Providing "undo" functionality appears to be a usability best-practice: A List Apart: Never Use a Warning When you Mean Undo.
Currently, you have to disable a site before deleting it, and you get a great big warning after that requiring confirmation. This ought to be enough warning for anyone, but inevitably clients will delete their sites by mistake.
However, since we already keep the site node, as well as the latest backup the parts are there to allow for undoing a site deletion. Though I suppose we'd have to ensure at least one backup.
Comments
Comment #1
Anonymous (not verified) commentedThe site gets backed up one last time in the backend prior to deletion. So even on Delete task, you have a tarball backup of the site in the 'backups' dir. You could re-create this site by running provision-deploy with the tarball as an argument to a target platform, reverify the platform and the site will be imported back into the system
This kind of leads into another ticket that discusses the ability to create/import a site by uploading a tarball through the frontend. See #322788: generic import mechanism for external database dumps and site backups. We feel this is the best approach to solving this issue and so it'd be good to see discussion take place there.
Comment #2
omega8cc commentedThe problems I see here:
What if the original platform of the deleted site is no longer available (we now allow to completely wipe out the empty platform files from the filesystem, not just platform node).

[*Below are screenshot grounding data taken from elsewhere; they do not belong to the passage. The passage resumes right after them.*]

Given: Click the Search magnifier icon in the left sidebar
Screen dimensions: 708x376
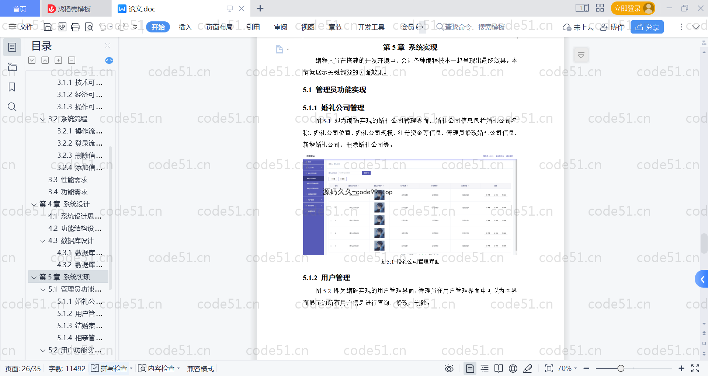Looking at the screenshot, I should click(x=12, y=107).
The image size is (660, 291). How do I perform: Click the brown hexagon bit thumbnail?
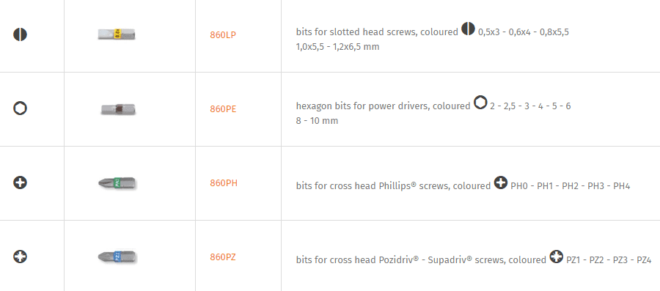[118, 109]
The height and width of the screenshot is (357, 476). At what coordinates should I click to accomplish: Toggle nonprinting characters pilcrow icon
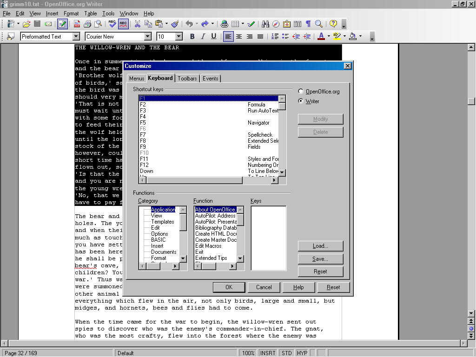point(308,24)
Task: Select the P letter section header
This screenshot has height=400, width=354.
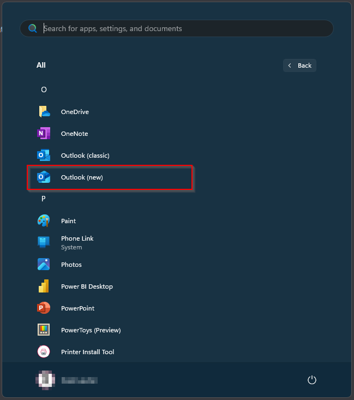Action: coord(44,199)
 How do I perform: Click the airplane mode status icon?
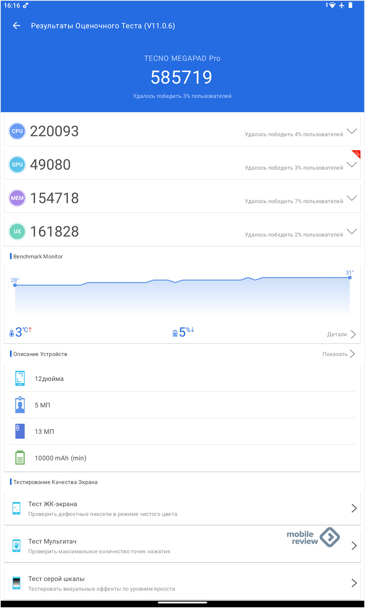[341, 5]
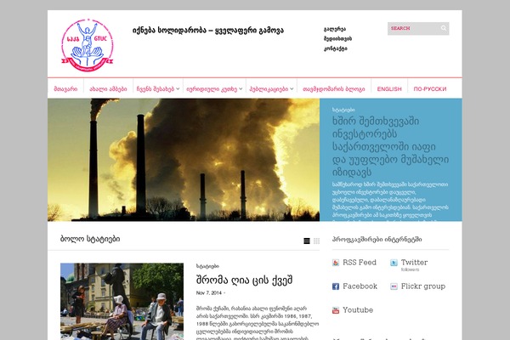Click the კონტაქტი link in header

coord(336,48)
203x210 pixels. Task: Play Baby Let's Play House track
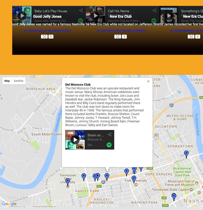(22, 15)
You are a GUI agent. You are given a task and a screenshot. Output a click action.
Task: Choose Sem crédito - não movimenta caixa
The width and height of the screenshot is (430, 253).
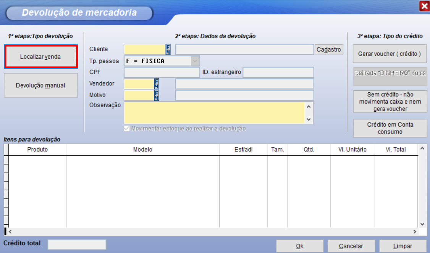pyautogui.click(x=390, y=102)
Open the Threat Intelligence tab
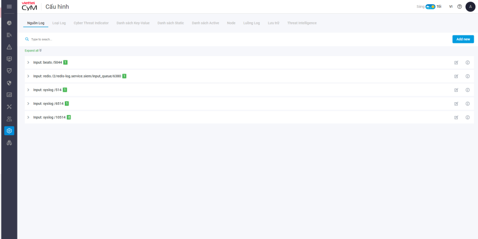The width and height of the screenshot is (478, 239). 302,23
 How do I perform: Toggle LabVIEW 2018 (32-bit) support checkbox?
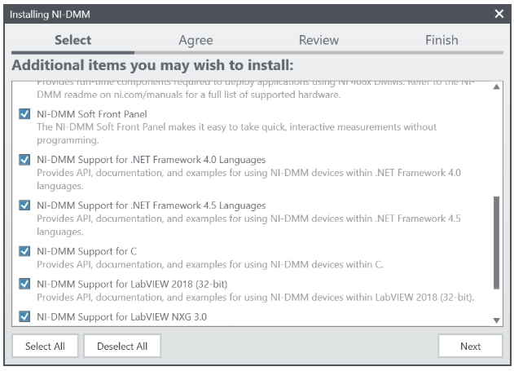(x=24, y=284)
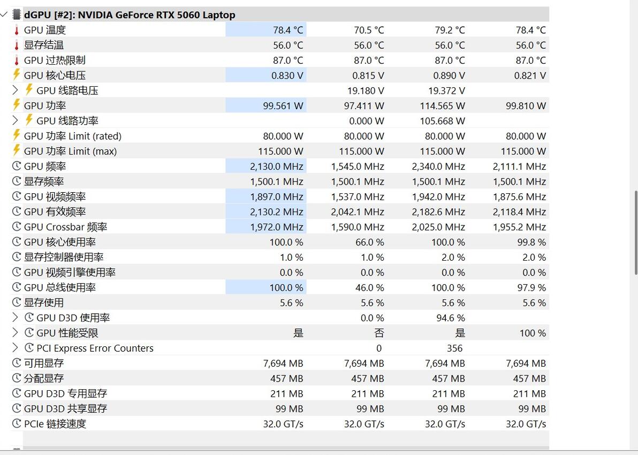This screenshot has width=638, height=455.
Task: Select the 可用显存 sensor row
Action: click(280, 363)
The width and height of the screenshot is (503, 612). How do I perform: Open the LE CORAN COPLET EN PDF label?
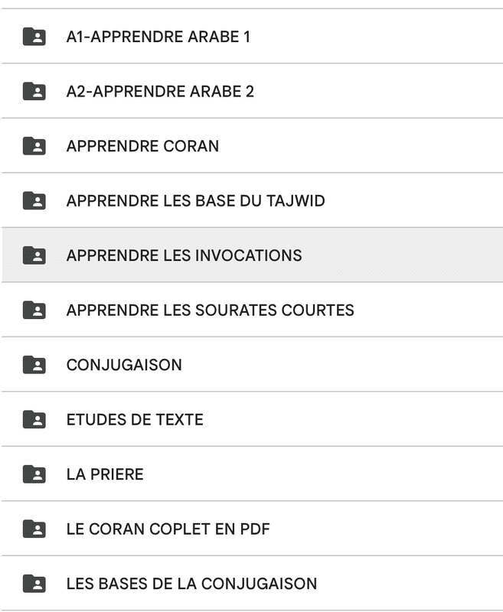tap(168, 529)
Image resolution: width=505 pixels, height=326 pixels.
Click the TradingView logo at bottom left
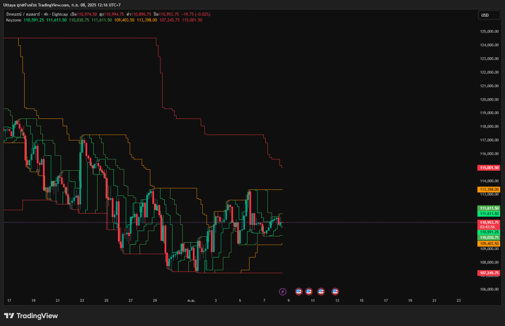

Or what if after the site was deleted, the platform got modified/upgraded, whatever and is no longer compatible with deleted site? What kind of checks should be performed before trying to restore deleted site? Is the complication involved worth the result?
It reality it would be better to see such a deleted site as a candidate for the fresh import, but remember - we have archived only sites/domain, not core drupal and no sites/all (modules/themes) and in fact it is pretty easy to make such a deleted site impossible to recover without knowing/tracking about all required modules, its versions etc etc.
Comment #3
ergonlogicCertainly #322788: generic import mechanism for external database dumps and site backups is much more useful in general. I'm not familiar enough with the surrounding code yet to see how anything like those patches will overcome the changed/migrated platform problem. Assuming we can get it to work, it would not only greatly ease migrating onto Aegir, but also seems to allow for site portability between Aegir service providers. I think this last point will be important in the long-run.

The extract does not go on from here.